Initially, investors had gotten a boost by this possibility, as the S&P 500 climbed by 1%. However, the day saw the gains convert into losses over concerns that there could still be a hike of 75 basis points.
The impact
There was a 1.1% drop in both the Dow Jones Industrial Average and the S&P 500, while a 1.3% fall was also in store for the Nasdaq Composite.
The fact that labor market conditions are softening indicates that the Fed does not need to be as aggressive as it has been in curbing inflation.
However, it pushes up the possibility of a recession in the markets. According to analysts, the latest data had once more refueled the debate between hikes of 50 basis points and 75 basis points.
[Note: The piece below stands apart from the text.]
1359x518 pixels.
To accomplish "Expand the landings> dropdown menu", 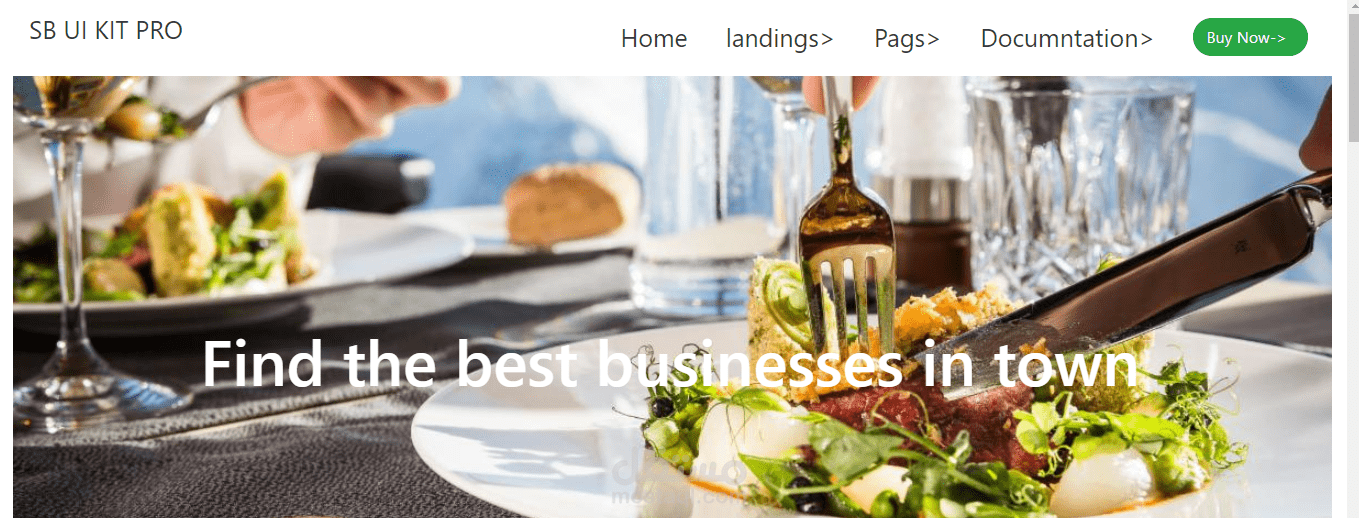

Some said that a 50 basis points increase was expected in September because the Labor Department’s report had some good indicators.
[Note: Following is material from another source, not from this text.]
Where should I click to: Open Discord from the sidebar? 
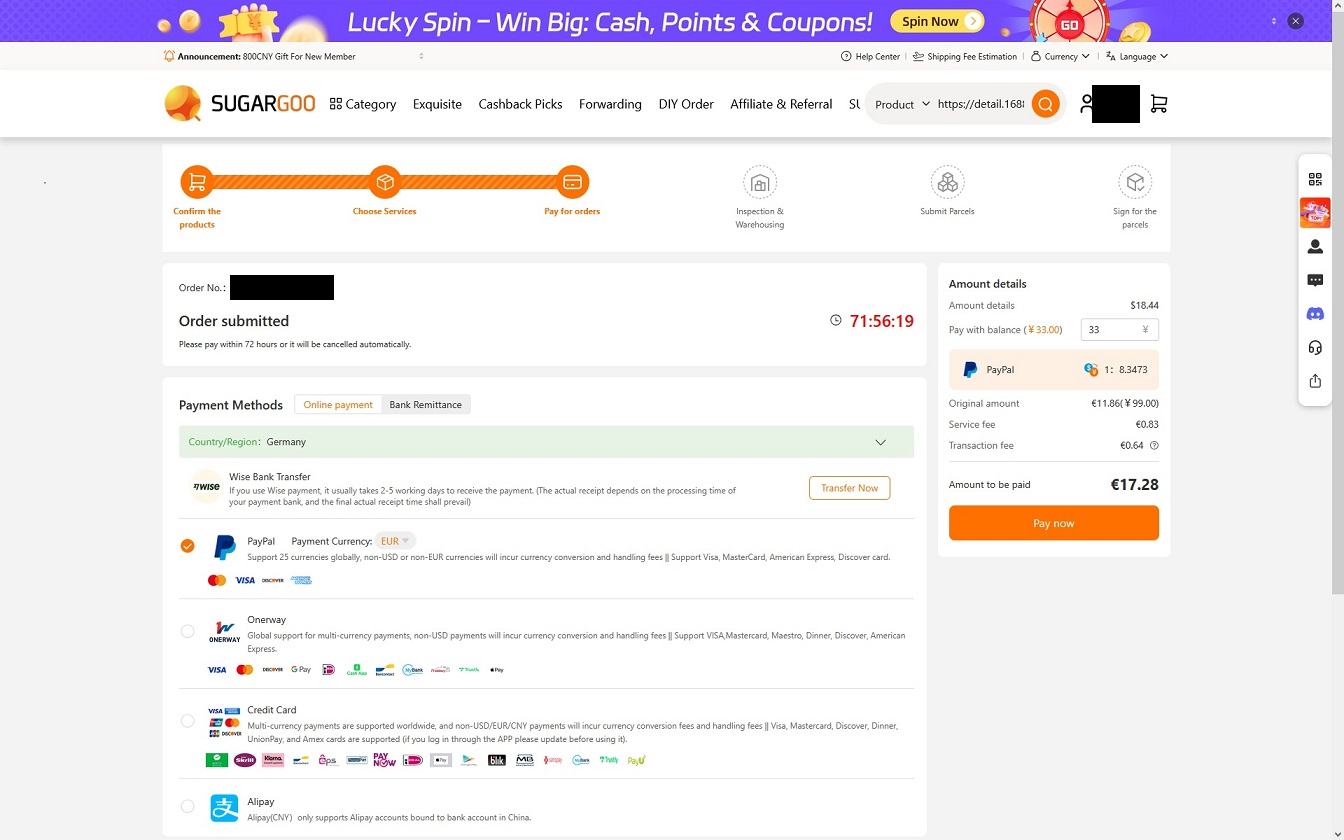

But, Janet Yellen, the Treasury Secretary, remained hawkish after the US jobs data. She said on Friday that inflation was still too high and it was the Fed’s responsibility to bring it under control.
Other stocks
There was a 2% rally recorded in European equities, after hitting lows of six weeks on Thursday. Meanwhile, a 1.9% gain was also recorded in the FTSE 100 index in Britain.
The MSCI index of world stocks also advanced 0.5% due to a rally in the stock markets. But, it was on course for a weekly drop of 2.7%, which would make it its third straight weekly loss.
Earlier, there had been global growth concerns because fresh lockdowns were imposed in China. Plus, Europe is also dealing with rising energy costs due to the Russia and Ukraine conflict.
Fears of a recession are going up in Europe, as a survey on Thursday showed that manufacturing activity had fallen in the euro zone in the previous month.
The US dollar also paused its climb, as the dollar index was trading flat for the day after reaching a high of 2 decades in the previous session. The euro saw gains of 0.1%, which saw it reach $0.99575.